Exercise inputs »
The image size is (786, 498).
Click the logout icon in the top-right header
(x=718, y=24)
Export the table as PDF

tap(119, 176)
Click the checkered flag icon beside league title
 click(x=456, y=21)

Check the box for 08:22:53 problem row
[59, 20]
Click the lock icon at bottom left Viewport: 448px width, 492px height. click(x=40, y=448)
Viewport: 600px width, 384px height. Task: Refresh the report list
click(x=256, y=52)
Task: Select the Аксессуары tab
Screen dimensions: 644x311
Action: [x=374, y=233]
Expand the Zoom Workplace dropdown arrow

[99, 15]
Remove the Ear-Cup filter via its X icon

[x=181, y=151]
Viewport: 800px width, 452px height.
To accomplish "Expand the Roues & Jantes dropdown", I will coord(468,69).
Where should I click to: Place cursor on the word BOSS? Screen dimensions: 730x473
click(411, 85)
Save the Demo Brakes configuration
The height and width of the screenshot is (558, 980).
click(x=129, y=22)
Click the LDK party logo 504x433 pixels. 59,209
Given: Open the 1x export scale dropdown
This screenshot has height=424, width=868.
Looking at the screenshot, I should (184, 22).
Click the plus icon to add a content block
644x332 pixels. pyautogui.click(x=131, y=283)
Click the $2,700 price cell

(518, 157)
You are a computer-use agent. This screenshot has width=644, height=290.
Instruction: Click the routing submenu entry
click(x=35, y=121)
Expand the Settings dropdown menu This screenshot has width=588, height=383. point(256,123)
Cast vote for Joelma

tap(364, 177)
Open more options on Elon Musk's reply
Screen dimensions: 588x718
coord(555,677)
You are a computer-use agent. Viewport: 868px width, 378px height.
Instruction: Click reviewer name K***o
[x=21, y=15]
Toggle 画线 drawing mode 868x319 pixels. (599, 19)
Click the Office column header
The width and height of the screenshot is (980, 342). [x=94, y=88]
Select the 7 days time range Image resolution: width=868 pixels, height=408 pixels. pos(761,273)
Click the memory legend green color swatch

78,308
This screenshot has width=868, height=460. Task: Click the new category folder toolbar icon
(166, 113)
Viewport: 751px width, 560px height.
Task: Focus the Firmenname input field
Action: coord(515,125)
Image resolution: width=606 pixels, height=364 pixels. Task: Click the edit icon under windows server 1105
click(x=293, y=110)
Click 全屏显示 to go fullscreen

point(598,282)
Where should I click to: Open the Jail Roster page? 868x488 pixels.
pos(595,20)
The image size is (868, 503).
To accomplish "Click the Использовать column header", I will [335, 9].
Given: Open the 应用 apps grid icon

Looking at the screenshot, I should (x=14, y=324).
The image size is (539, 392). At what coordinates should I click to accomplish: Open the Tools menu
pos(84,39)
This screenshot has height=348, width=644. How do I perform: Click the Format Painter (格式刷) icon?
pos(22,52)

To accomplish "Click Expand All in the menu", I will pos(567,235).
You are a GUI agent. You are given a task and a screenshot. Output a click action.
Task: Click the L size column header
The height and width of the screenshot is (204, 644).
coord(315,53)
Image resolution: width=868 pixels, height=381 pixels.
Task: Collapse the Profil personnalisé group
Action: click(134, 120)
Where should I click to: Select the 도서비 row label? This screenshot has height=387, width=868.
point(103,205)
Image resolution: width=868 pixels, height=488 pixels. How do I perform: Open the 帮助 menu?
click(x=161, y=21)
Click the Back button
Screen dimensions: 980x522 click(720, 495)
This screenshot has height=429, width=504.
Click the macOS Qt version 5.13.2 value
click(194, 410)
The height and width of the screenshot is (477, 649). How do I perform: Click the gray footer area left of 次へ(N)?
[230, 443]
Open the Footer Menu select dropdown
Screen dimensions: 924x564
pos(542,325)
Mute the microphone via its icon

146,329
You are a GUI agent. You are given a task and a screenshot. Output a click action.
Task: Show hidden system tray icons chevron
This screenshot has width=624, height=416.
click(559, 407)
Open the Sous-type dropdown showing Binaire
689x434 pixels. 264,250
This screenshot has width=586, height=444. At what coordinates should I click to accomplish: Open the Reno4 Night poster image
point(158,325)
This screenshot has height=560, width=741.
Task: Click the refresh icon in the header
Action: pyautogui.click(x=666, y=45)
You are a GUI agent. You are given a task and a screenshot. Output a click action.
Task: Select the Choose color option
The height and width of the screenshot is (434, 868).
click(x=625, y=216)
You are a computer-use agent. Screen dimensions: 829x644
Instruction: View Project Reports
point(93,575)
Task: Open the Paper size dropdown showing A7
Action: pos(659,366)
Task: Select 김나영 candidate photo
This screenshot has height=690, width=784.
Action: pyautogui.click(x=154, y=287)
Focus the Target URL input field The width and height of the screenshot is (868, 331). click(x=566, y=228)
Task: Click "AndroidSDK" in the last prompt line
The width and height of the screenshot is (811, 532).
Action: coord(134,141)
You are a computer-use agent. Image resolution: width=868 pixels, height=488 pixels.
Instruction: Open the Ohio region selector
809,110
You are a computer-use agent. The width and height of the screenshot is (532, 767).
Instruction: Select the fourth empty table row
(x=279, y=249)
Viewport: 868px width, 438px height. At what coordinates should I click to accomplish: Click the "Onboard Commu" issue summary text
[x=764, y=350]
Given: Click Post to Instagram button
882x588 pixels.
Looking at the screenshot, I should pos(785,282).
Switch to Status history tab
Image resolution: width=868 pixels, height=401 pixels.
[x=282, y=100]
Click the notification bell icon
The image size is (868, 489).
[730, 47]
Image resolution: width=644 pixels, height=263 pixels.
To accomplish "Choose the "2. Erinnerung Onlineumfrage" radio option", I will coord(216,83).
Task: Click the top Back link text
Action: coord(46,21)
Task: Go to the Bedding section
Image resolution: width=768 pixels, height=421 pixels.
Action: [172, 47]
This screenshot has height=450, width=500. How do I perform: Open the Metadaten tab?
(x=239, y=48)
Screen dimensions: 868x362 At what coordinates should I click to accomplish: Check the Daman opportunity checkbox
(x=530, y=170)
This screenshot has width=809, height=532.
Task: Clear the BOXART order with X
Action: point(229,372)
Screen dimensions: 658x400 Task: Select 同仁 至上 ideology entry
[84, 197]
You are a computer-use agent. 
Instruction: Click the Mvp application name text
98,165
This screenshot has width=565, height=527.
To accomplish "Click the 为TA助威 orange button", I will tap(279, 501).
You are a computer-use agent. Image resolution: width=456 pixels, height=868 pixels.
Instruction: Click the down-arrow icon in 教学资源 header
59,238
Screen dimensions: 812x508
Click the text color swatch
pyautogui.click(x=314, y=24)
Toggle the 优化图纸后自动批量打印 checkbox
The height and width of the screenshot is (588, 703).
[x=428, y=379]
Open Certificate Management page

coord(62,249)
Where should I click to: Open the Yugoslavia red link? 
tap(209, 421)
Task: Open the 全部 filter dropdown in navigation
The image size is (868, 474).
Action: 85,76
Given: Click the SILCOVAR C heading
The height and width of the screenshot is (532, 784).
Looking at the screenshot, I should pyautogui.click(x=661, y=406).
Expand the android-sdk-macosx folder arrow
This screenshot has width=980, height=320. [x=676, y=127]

Instructions to follow » Retype the records above in full. Every word should match.

Problem solution »
The image size is (786, 498).
Click the logout icon in the top-right header
(x=718, y=24)
Export the table as PDF

tap(119, 176)
Click the checkered flag icon beside league title
 click(x=456, y=21)

Check the box for 08:22:53 problem row
[59, 20]
Click the lock icon at bottom left Viewport: 448px width, 492px height. click(x=40, y=448)
Viewport: 600px width, 384px height. Task: Refresh the report list
click(x=256, y=52)
Task: Select the Аксессуары tab
Screen dimensions: 644x311
Action: [x=374, y=233]
Expand the Zoom Workplace dropdown arrow

[99, 15]
Remove the Ear-Cup filter via its X icon

[x=181, y=151]
Viewport: 800px width, 452px height.
To accomplish "Expand the Roues & Jantes dropdown", I will coord(468,69).
Where should I click to: Place cursor on the word BOSS? Screen dimensions: 730x473
click(411, 85)
Save the Demo Brakes configuration
The height and width of the screenshot is (558, 980).
click(x=129, y=22)
Click the LDK party logo 504x433 pixels. 59,209
Given: Open the 1x export scale dropdown
This screenshot has height=424, width=868.
Looking at the screenshot, I should (184, 22).
Click the plus icon to add a content block
644x332 pixels. pyautogui.click(x=131, y=283)
Click the $2,700 price cell

(518, 157)
You are a computer-use agent. This screenshot has width=644, height=290.
Instruction: Click the routing submenu entry
click(x=35, y=121)
Expand the Settings dropdown menu This screenshot has width=588, height=383. point(256,123)
Cast vote for Joelma

tap(364, 177)
Open more options on Elon Musk's reply
Screen dimensions: 588x718
coord(555,677)
You are a computer-use agent. Viewport: 868px width, 378px height.
Instruction: Click reviewer name K***o
[x=21, y=15]
Toggle 画线 drawing mode 868x319 pixels. (599, 19)
Click the Office column header
The width and height of the screenshot is (980, 342). [x=94, y=88]
Select the 7 days time range Image resolution: width=868 pixels, height=408 pixels. pos(761,273)
Click the memory legend green color swatch

78,308
This screenshot has width=868, height=460. Task: Click the new category folder toolbar icon
(166, 113)
Viewport: 751px width, 560px height.
Task: Focus the Firmenname input field
Action: coord(515,125)
Image resolution: width=606 pixels, height=364 pixels. Task: Click the edit icon under windows server 1105
click(x=293, y=110)
Click 全屏显示 to go fullscreen

point(598,282)
Where should I click to: Open the Jail Roster page? 868x488 pixels.
pos(595,20)
The image size is (868, 503).
To accomplish "Click the Использовать column header", I will [335, 9].
Given: Open the 应用 apps grid icon

Looking at the screenshot, I should (x=14, y=324).
The image size is (539, 392). At what coordinates should I click to accomplish: Open the Tools menu
pos(84,39)
This screenshot has height=348, width=644. How do I perform: Click the Format Painter (格式刷) icon?
pos(22,52)

To accomplish "Click Expand All in the menu", I will pos(567,235).
You are a GUI agent. You are given a task and a screenshot. Output a click action.
Task: Click the L size column header
The height and width of the screenshot is (204, 644).
coord(315,53)
Image resolution: width=868 pixels, height=381 pixels.
Task: Collapse the Profil personnalisé group
Action: click(134, 120)
Where should I click to: Select the 도서비 row label? This screenshot has height=387, width=868.
point(103,205)
Image resolution: width=868 pixels, height=488 pixels. How do I perform: Open the 帮助 menu?
click(x=161, y=21)
Click the Back button
Screen dimensions: 980x522 click(720, 495)
This screenshot has height=429, width=504.
Click the macOS Qt version 5.13.2 value
click(194, 410)
The height and width of the screenshot is (477, 649). How do I perform: Click the gray footer area left of 次へ(N)?
[230, 443]
Open the Footer Menu select dropdown
Screen dimensions: 924x564
pos(542,325)
Mute the microphone via its icon

146,329
You are a GUI agent. You are given a task and a screenshot. Output a click action.
Task: Show hidden system tray icons chevron
This screenshot has width=624, height=416.
click(559, 407)
Open the Sous-type dropdown showing Binaire
689x434 pixels. 264,250
This screenshot has width=586, height=444. At what coordinates should I click to accomplish: Open the Reno4 Night poster image
point(158,325)
This screenshot has height=560, width=741.
Task: Click the refresh icon in the header
Action: pyautogui.click(x=666, y=45)
You are a GUI agent. You are given a task and a screenshot. Output a click action.
Task: Select the Choose color option
The height and width of the screenshot is (434, 868).
click(x=625, y=216)
You are a computer-use agent. Screen dimensions: 829x644
Instruction: View Project Reports
point(93,575)
Task: Open the Paper size dropdown showing A7
Action: pos(659,366)
Task: Select 김나영 candidate photo
This screenshot has height=690, width=784.
Action: pyautogui.click(x=154, y=287)
Focus the Target URL input field The width and height of the screenshot is (868, 331). click(x=566, y=228)
Task: Click "AndroidSDK" in the last prompt line
The width and height of the screenshot is (811, 532).
Action: coord(134,141)
You are a computer-use agent. Image resolution: width=868 pixels, height=488 pixels.
Instruction: Open the Ohio region selector
809,110
You are a computer-use agent. The width and height of the screenshot is (532, 767).
Instruction: Select the fourth empty table row
(x=279, y=249)
Viewport: 868px width, 438px height. At what coordinates should I click to accomplish: Click the "Onboard Commu" issue summary text
[x=764, y=350]
Given: Click Post to Instagram button
882x588 pixels.
Looking at the screenshot, I should pos(785,282).
Switch to Status history tab
Image resolution: width=868 pixels, height=401 pixels.
[x=282, y=100]
Click the notification bell icon
The image size is (868, 489).
[730, 47]
Image resolution: width=644 pixels, height=263 pixels.
To accomplish "Choose the "2. Erinnerung Onlineumfrage" radio option", I will coord(216,83).
Task: Click the top Back link text
Action: coord(46,21)
Task: Go to the Bedding section
Image resolution: width=768 pixels, height=421 pixels.
Action: [172, 47]
This screenshot has height=450, width=500. How do I perform: Open the Metadaten tab?
(x=239, y=48)
Screen dimensions: 868x362 At what coordinates should I click to accomplish: Check the Daman opportunity checkbox
(x=530, y=170)
This screenshot has width=809, height=532.
Task: Clear the BOXART order with X
Action: point(229,372)
Screen dimensions: 658x400 Task: Select 同仁 至上 ideology entry
[84, 197]
You are a computer-use agent. 
Instruction: Click the Mvp application name text
98,165
This screenshot has width=565, height=527.
To accomplish "Click the 为TA助威 orange button", I will tap(279, 501).
You are a computer-use agent. Image resolution: width=456 pixels, height=868 pixels.
Instruction: Click the down-arrow icon in 教学资源 header
59,238
Screen dimensions: 812x508
Click the text color swatch
pyautogui.click(x=314, y=24)
Toggle the 优化图纸后自动批量打印 checkbox
The height and width of the screenshot is (588, 703).
[x=428, y=379]
Open Certificate Management page

coord(62,249)
Where should I click to: Open the Yugoslavia red link? 
tap(209, 421)
Task: Open the 全部 filter dropdown in navigation
The image size is (868, 474).
Action: 85,76
Given: Click the SILCOVAR C heading
The height and width of the screenshot is (532, 784).
Looking at the screenshot, I should pyautogui.click(x=661, y=406).
Expand the android-sdk-macosx folder arrow
This screenshot has width=980, height=320. [x=676, y=127]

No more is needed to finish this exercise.